6. Services et systemd
Les processus qui tournent en permanence en arrière-plan (serveur web, SSH, base de données) sont des
services, gérés par systemd.
systemctl status apache2 # état du service
sudo systemctl start apache2 # démarrer
sudo systemctl stop apache2 # arrêter
sudo systemctl restart apache2 # redémarrer
sudo systemctl reload apache2 # recharger la conf sans couper le service
sudo systemctl enable apache2 # démarrage automatique au boot
sudo systemctl disable apache2 # désactiver le démarrage automatique
journalctl -u apache2 -f # suivre les journaux du service
enable et start sont indépendants : un service peut tourner sans être activé au
démarrage, et inversement. Oublier enable est la cause classique du service qui « disparaît »
après un redémarrage.
7. Planification
cron — tâches récurrentes
crontab -e # éditer les tâches de l'utilisateur courant
crontab -l # les lister
crontab -r # tout supprimer (attention)
# ┌───── minute (0-59)
# │ ┌─── heure (0-23)
# │ │ ┌─ jour du mois (1-31)
# │ │ │ ┌─ mois (1-12)
# │ │ │ │ ┌─ jour de la semaine (0-7, 0 et 7 = dimanche)
# │ │ │ │ │
0 2 * * * /home/alice/backup.sh
| Expression | Signification |
|---|---|
0 2 * * * | Tous les jours à 2 h 00 |
*/5 * * * * | Toutes les 5 minutes |
30 8 * * 1 | Tous les lundis à 8 h 30 |
0 0 1 * * | Le 1er de chaque mois à minuit |
Deux pièges très fréquents :
- Le script doit être exécutable (
chmod +x) et référencé par un chemin absolu. - cron s'exécute avec un environnement minimal : la variable
PATHn'est pas celle de la session. Un script qui marche dans le terminal peut échouer en cron. On y déclare les chemins complets, et l'on redirige la sortie vers un fichier pour pouvoir diagnostiquer :0 2 * * * /home/alice/backup.sh >> /home/alice/cron.log 2>&1
crontab -e gère les tâches d'un utilisateur ; /etc/crontab et
/etc/cron.d/ sont les fichiers système, avec un champ supplémentaire indiquant l'utilisateur
d'exécution.
at — exécution unique
echo "/home/alice/script.sh" | at 22:00
atq # lister les tâches en attente
atrm 3 # supprimer la tâche 3
8. Isolation avec chroot
chroot change la racine apparente du système de fichiers pour un processus : il ne voit plus rien
au-dessus du répertoire désigné. C'est l'ancêtre des mécanismes de conteneurisation.
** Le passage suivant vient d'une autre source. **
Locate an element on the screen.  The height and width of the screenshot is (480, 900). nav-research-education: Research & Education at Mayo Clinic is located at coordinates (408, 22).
mkdir -p ~/mychroot/{bin,lib,lib64}
cp -r /bin/* ~/mychroot/bin/
cp -r /lib/* ~/mychroot/lib/
cp -r /lib64/* ~/mychroot/lib64/
sudo chroot ~/mychroot /bin/bash
À l'intérieur, seules les commandes copiées fonctionnent : toute autre renvoie « command not found », puisque son binaire est hors de la nouvelle racine.
- Intérêt en sécurité : si un service exposé est compromis, l'attaquant reste enfermé dans
l'environnement et n'atteint ni
/etcni/home. Historiquement utilisé pour les serveurs FTP et DNS. - Autres usages : réparer un système depuis un live CD, compiler dans un environnement contrôlé, tester une distribution différente.
- Limite : ce n'est pas une vraie isolation. Un processus root dans un chroot peut en sortir. Pour une isolation sérieuse, on utilise des conteneurs (namespaces et cgroups) ou des machines virtuelles.